For all the angst in the Democratic Party about direction, leadership and tactics to fight Trump, Republican voters have spent years hanging onto their own anti-establishment energy. It helped elect Trump. And now the president has no qualms about fueling it, replacing the ideological feuds of the 2010s with loyalty tests.
Trump posted several times on Wednesday to tout his latest tally of primary victories this cycle for his endorsed candidates, reveling in Cornyn’s runoff loss to Texas attorney general Ken Paxton.
Cornyn lost by a shocking 27 points on Tuesday night, a margin that indicates he almost certainly would have lost even without Trump’s intervention. Trump’s endorsement of Paxton and criticisms of Cornyn amounted to salt in the wound, running up Paxton’s margin to numbers even his supporters hadn’t predicted.
One state over in Louisiana, Cassidy came in third place in his reelection race, failing even to make the runoff. Cassidy’s fate might have been sealed the moment he voted to convict Trump in 2021’s impeachment trial, but Trump didn’t leave it to chance, blasting Cassidy at will. This, too, was a blowout loss.

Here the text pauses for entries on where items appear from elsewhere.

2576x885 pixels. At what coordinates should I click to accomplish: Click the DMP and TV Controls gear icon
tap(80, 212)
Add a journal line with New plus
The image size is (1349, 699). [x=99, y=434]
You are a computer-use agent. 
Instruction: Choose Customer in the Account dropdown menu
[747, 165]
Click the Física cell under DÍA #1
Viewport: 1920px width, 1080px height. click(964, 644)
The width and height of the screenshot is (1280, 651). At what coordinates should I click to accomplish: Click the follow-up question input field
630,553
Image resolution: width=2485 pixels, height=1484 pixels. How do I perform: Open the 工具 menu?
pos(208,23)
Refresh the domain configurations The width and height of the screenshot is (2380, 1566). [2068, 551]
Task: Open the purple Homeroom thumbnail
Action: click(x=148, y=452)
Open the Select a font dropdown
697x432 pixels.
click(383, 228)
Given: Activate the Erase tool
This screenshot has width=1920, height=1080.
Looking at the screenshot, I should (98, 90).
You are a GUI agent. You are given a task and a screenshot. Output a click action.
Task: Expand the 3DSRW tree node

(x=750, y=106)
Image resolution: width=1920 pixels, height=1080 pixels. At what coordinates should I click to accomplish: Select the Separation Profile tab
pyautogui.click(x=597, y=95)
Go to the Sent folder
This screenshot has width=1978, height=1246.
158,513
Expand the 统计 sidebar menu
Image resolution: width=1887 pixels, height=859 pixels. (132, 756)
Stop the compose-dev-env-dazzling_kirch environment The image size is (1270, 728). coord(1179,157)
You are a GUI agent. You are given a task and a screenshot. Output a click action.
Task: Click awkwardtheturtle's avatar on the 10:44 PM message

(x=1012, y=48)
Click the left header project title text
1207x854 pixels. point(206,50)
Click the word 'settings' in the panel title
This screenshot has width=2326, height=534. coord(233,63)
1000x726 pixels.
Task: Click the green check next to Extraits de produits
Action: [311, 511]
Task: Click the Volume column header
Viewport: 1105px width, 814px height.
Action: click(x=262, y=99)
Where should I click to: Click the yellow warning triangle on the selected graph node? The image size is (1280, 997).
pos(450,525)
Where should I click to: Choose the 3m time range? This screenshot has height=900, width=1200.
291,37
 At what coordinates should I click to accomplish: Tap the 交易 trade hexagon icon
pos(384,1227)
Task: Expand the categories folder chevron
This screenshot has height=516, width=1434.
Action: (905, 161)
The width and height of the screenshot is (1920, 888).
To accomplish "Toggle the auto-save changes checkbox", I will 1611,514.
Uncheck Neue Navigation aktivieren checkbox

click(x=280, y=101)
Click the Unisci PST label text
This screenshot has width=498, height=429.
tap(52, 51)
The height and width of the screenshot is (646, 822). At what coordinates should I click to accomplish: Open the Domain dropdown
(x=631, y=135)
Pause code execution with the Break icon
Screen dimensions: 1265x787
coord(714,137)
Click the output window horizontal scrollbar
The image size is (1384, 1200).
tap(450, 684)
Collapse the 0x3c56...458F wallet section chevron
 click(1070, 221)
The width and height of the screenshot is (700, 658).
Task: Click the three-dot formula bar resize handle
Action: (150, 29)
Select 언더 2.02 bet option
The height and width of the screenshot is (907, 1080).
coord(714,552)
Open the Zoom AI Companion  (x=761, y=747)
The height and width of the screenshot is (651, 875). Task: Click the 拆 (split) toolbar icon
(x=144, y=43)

The burn-it-down mood within the GOP base even implicates Trump-backed candidates like Sen. Lindsey Graham, R-S.C., who is working to fend off a primary opponent and brace for a general election fight. He’s spent nearly $10 million in the past 18 months as he seeks to avoid a runoff with Mark Lynch, a self-funding conservative whom Trump has called a “disaster.”
Graham is favored as he pummels Lynch, but he also wants to avoid a runoff that would sap his coffers and divide the party: He’s got a viable Democratic challenger, Annie Andrews, waiting in the fall.